White LEDs usually employ a constant-current drive using a pulse-width modulation (PWM) for dimming effects. You can drive the LEDs in either parallel or series. The series connection needs a relatively high-voltage boost converter to produce enough voltage to illuminate a large LED string. Along with easy control, series connections also simplify pc-board routing and enable optimum current matching between LEDs. Therefore, series connection is the preferred approach.

The emission spectrum of the backlight source and the transmission spectrum of its color filters determine the color gamut of the LCD display (i.e., the range of colors it produces). The problem with white LEDs is that their spectrum is not ideal for photographic reproduction because they are basically blue LEDs with a yellow phosphor on top. Their color spectrum has two peaks, one at blue and another at yellow. Fig. 2 shows the typical white versus RGB LED spectrum.

Pixels in LCD displays are divided into cells of three primary colors; red, green and blue. Pixel color is defined by mixing the primary colors. Color filters filter the right color to each cell.

Nevertheless, color filters waste a big part of the optical power and even after color filtering, the color spectrum passing through the LCD is not ideal. With white LED backlighting it is possible to produce up to 75% of National Television Standards Committee (NTSC) colors on an LCD.

When RGB LEDs are used for LCD display backlighting, the color reproduction can be adjusted to cover over 100% of the NTSC color gamut. This results in brighter colors and better picture quality. Fig. 3 shows the typical color gamut of different backlight technologies.

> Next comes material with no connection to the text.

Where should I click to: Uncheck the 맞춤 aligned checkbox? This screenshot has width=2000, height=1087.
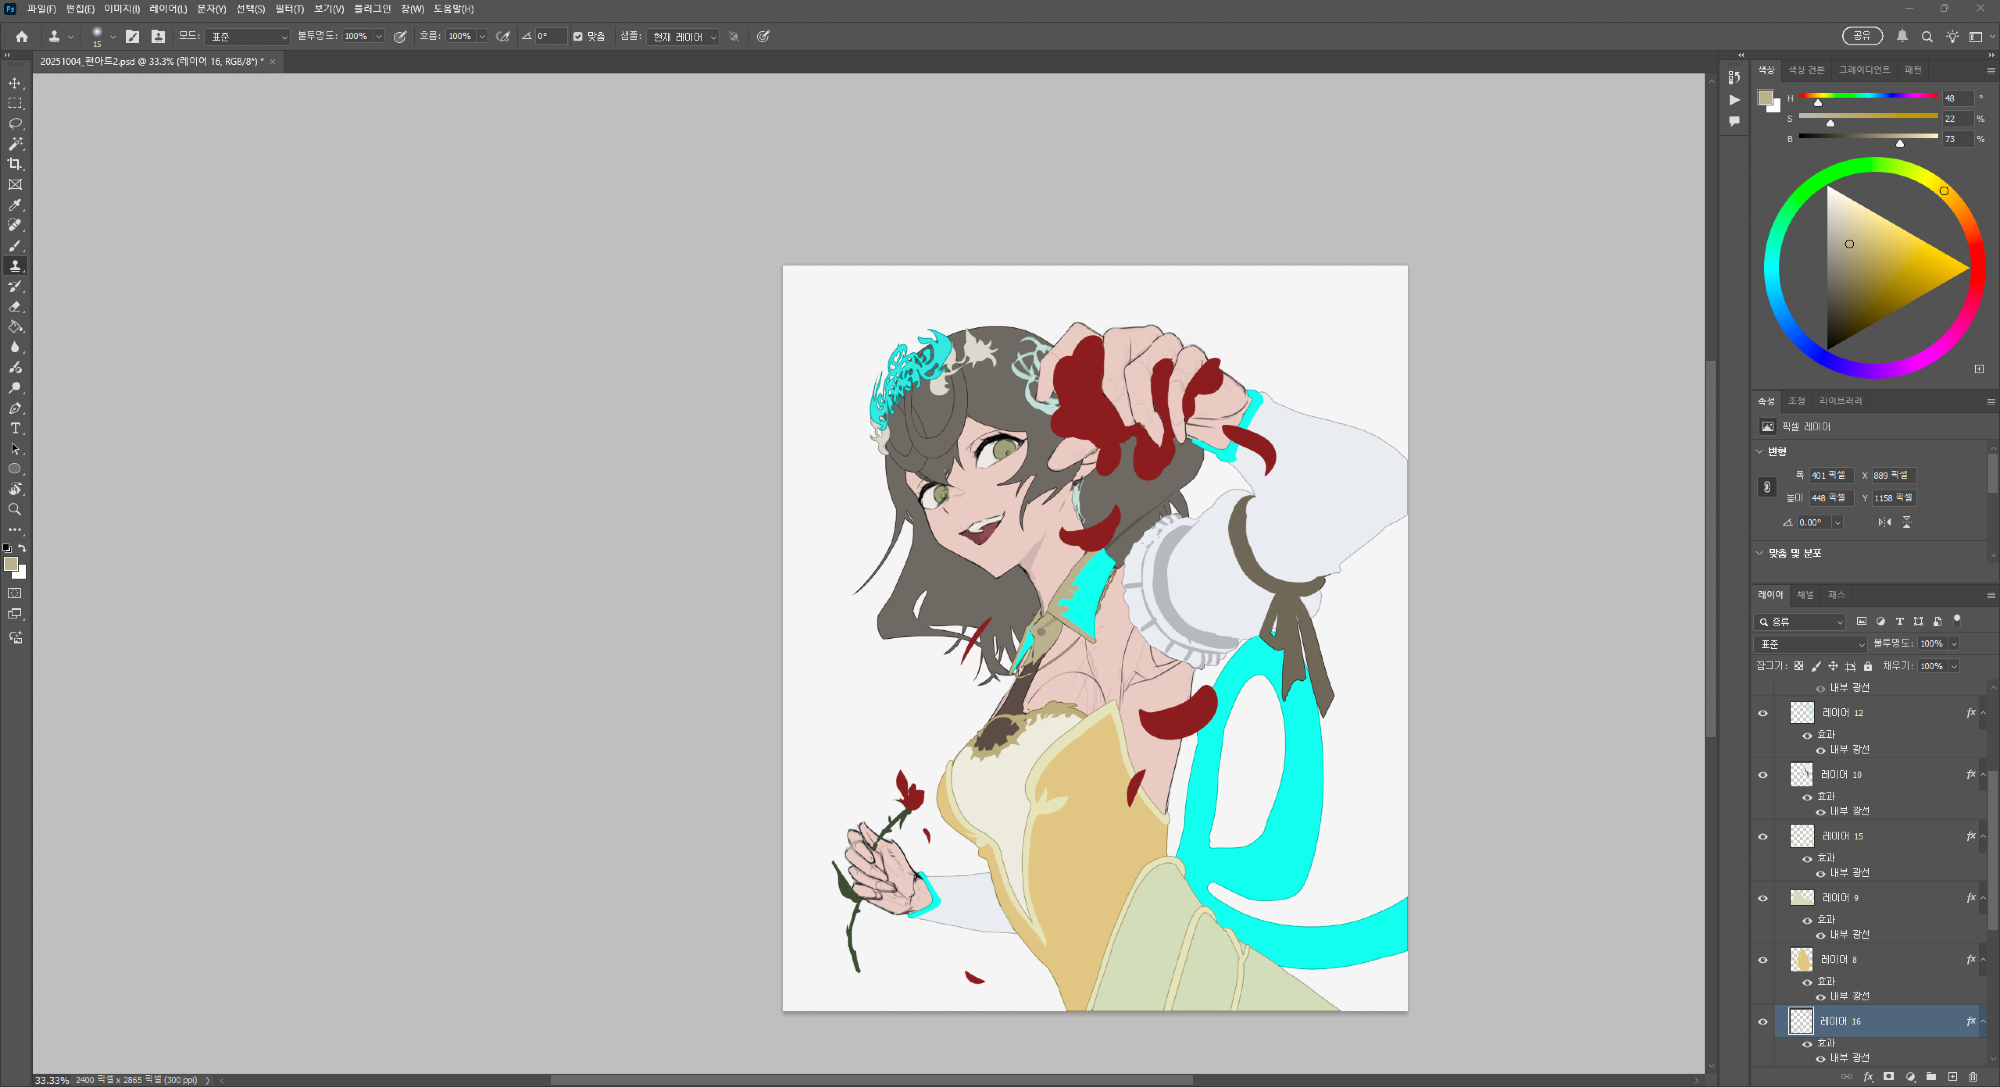coord(577,36)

RGB Backlighting Compensation
To avoid shifting the white point, the driver must compensate for the so-called red shift in LED-emission wavelengths when temperature changes. The driver must also keep the light intensity adjusted correctly at any operating temperature. Compensation for these effects can be either closed loop or open loop.

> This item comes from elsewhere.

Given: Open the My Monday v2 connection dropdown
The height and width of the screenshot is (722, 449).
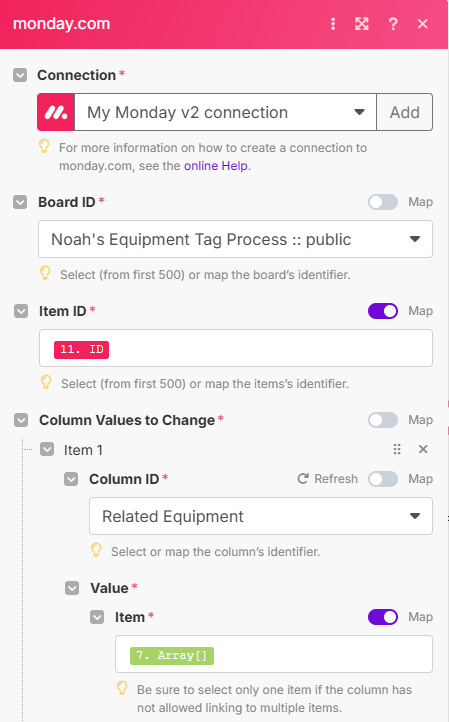Looking at the screenshot, I should [225, 112].
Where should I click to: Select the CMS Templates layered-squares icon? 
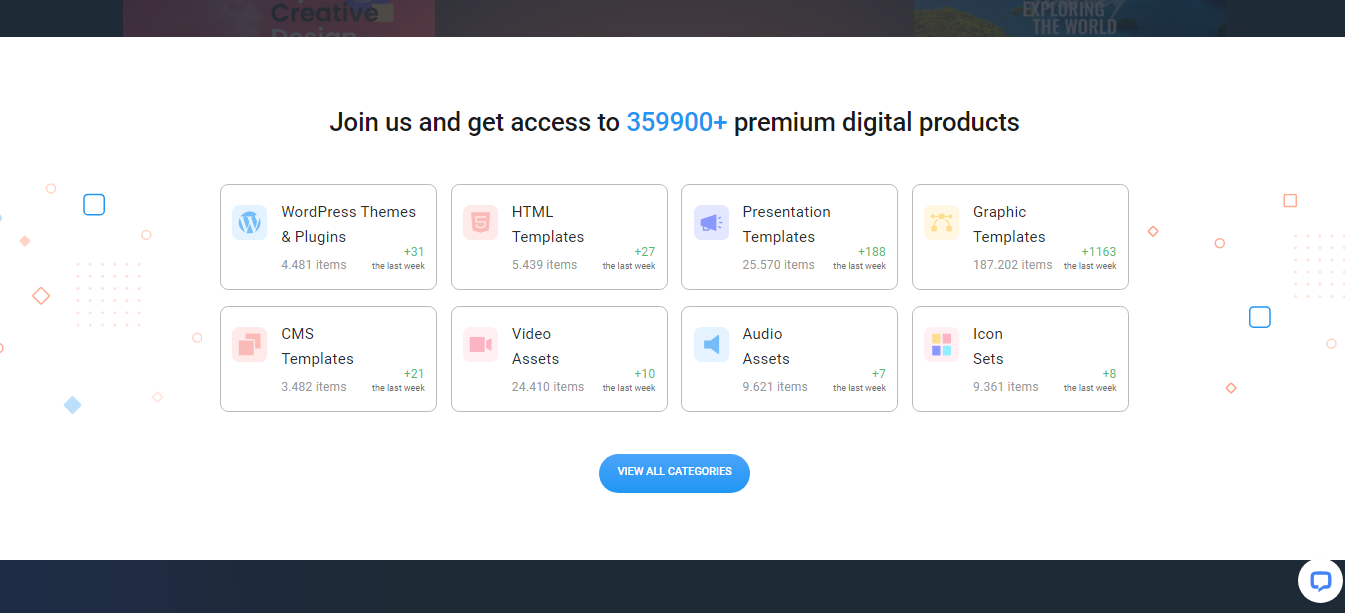point(248,345)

With closed-loop compensation, an optical sensor measures the white point and intensity. With open-loop compensation, the temperature is measured and predefined compensation curves adjust the brightness balance.

Fig. 4 illustrates the principle of the open-loop color compensation. One example of an RGB backlight driver for small LCD displays employs the LP5520, an open-loop compensated LED driver. Its application involves five steps:

  1. Measure the temperature compensation curves for the actual RGB LED type used
  2. Program these curves into the LP5520’s internal EEPROM
  3. Integrate the LP5520 into the LCD display module.
  4. The module manufacturer programs compensation curves in production.
  5. Use an RGB LED backlight optimized color filter.

There are three efficiency factors of LED backlight driving: boost efficiency, driving efficiency and optical efficiency. You can optimize boost efficiency with an adaptive boost mode that adjusts boost voltage based on the required headroom for the LED outputs. Meanwhile, LED driving efficiency is affected by two factors: PWM duty cycle and current ratio.

LED optical efficiency drops with lower PWM duty cycle values if power sourced to the LED is kept constant by adjusting the PWM duty cycle. This occurs because of the higher current needed with lower PWM values, which results in higher LED forward voltage. Driving RGB LEDs with the same boost voltage wastes red- LED-driver power because of the significantly lower forward voltage of red LEDs compared with that of green and blue LEDs.

When directly comparing the efficiencies of RGB-LED and white-LED backlights with the same color filter, results show 15% to 30% better efficiency for white-LED backlighting. This occurs mainly because of the better efficacy of white LEDs compared with RGB LEDs and also, to some extent, the better LED drive efficiency.

With RGB LEDs it is possible to use optimized color filters and this alone gives 20% to 40% improvement in RGB-LED backlight total efficiency. Improved red-LED driving could give an additional 10% to 15% improvement in efficiency. With RGB backlighting, it is possible to get better color gamut with additional optimized color filters. This also results in some power savings compared with white LEDs. Table 1 shows measurement results that compare RGB and white LED backlight efficiency using the LP5520 driver.